プノンペン中心部からタクシーで20〜30分で行くことができます。

料金はUBERを使って片道7.5ドルでした。

運転手のおっちゃんがたまたまいい人だっただけかもしれませんが、帰りも同じ料金でいいから外で待ってるね〜と言ってくれて、交渉なしで往復15ドルでいけました。(二人で行ったので、一人往復7.5ドル)

もちろん待ち時間の追加料金もなし。

ちなみに宿泊していたホステルでキリングフィールドへの送迎バスも手配できたみたいですが、1人参加12ドル、2人参加で20ドルと書かれていました。

交渉が面倒な方はこういったバスを利用するのもありですが、帰りの時間が決められているので、キリングフィールドでの見学時間に余裕が持てない可能性が高いです。

ゆっくりと自分のペースで見て回りたい方には、タクシーやトゥクトゥクを自分で手配することをおすすめします。

キリングフィールドで印象に残った場所

ここからは実際にキリングフィールドに訪れてみて特に印象に残った場所を紹介していきます。

何の変哲も無い広場

元々は中国系住民のお墓として使われていたキリングフィールド。

何も知らずに見渡せば、不気味なくらい穏やかな空気が流れている普通の広場です。

犠牲者の到着地

この看板は、犠牲者が乗ったトラックが到着した場所を示しています。

プノンペンにあるトゥールスレン刑務所などから受刑者が送られてきましたが、ほとんどが医者や教師や科学者、知識人というだけで、なんの罪もない普通の人たちでした。
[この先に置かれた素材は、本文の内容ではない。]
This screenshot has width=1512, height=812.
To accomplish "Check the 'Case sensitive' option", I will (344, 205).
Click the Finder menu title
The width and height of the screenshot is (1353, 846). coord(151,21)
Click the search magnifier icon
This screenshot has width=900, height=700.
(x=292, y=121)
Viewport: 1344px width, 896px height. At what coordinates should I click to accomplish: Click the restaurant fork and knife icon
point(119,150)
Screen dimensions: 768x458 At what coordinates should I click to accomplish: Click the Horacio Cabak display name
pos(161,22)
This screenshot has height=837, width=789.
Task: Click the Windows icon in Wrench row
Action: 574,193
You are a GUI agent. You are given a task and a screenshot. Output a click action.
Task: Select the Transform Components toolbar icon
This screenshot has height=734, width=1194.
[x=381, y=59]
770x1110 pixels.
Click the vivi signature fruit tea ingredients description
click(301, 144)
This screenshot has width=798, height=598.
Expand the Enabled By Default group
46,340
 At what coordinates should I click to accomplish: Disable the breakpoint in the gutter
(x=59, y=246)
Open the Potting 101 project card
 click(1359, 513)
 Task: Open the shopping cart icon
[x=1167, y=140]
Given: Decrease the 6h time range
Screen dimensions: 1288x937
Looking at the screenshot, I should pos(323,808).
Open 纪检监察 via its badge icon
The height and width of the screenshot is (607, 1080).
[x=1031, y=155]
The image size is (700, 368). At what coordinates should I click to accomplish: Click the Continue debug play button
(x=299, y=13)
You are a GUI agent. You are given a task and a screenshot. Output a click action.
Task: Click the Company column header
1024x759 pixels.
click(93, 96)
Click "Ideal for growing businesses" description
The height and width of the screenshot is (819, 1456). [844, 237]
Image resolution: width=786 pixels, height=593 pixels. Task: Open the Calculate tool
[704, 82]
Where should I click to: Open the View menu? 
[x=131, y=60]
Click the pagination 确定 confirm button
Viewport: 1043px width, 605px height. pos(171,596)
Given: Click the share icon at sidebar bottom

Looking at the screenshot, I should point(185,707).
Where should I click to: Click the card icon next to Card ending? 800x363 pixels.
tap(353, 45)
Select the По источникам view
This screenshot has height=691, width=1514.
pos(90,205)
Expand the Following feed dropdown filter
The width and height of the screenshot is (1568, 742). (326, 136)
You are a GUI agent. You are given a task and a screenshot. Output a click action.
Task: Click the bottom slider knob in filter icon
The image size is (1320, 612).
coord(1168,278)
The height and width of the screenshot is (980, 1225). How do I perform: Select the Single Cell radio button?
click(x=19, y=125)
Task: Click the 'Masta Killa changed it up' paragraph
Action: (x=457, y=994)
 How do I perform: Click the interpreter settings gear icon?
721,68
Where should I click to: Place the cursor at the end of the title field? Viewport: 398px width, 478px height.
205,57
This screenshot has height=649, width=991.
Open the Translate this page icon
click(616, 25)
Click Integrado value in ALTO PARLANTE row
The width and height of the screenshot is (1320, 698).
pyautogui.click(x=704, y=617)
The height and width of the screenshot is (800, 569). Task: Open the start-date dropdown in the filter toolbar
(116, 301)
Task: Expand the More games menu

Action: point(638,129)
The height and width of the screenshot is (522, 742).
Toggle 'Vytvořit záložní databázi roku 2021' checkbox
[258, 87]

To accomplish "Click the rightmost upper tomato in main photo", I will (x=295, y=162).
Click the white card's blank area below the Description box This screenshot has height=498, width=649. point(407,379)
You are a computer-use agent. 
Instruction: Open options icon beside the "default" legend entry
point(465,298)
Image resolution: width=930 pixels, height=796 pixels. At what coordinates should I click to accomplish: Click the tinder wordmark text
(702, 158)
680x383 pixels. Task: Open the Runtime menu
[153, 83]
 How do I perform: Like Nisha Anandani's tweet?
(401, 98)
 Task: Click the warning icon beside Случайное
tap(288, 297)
クメールルージュは近代的な文明を徹底的に排除しようとし、最終的にはただ手が柔らかいだけの人、ただメガネをかけているだけの人なども、むちゃくちゃな理由をつけられて次々と犠牲になりました。

絶望的な収容施設

到着してすぐには殺されなかった人たちを拘留するための小屋があった場所。

キリングフィールドに連れてこられた人たちは基本的にすぐに殺害されましたが、1日あたりに処刑できる数は300人が限度であったため、移送されてくる人数が増えるとこういった小屋に一時的に留めておいたそうです。

化学薬品が保管されていた場所

埋められた死体の上にかけていた毒薬が保管されていた場所。

わざわざ死体の上に毒をかけていたのは、キリングフィールドの近隣住民に死臭が漏れて怪しまれないように、そしてかろうじて生きている犠牲者の息の根を完全にとめるため、といった理由があったらしい。

クメールルージュが毒薬を使用していた証拠がこのケースの中に残されています。

人が埋められていた場所には穴ぼこが…

キリングフィールド内の各所には写真のように、死体を掘り起こした形跡が残っています。

これら遺体が埋められていた場所は当時、腐敗した人体から発せられる大量のガスによって地面が膨らむほどだったそう。

周辺に広がるのどかな風景と物乞い

湖や森林などのどかな自然が広がるキリングフィールドの外の風景。

のんびり眺めていると、敷地を隔てる柵の向こうから、小さな子供や足のないおじいさんが物乞いをしてきました。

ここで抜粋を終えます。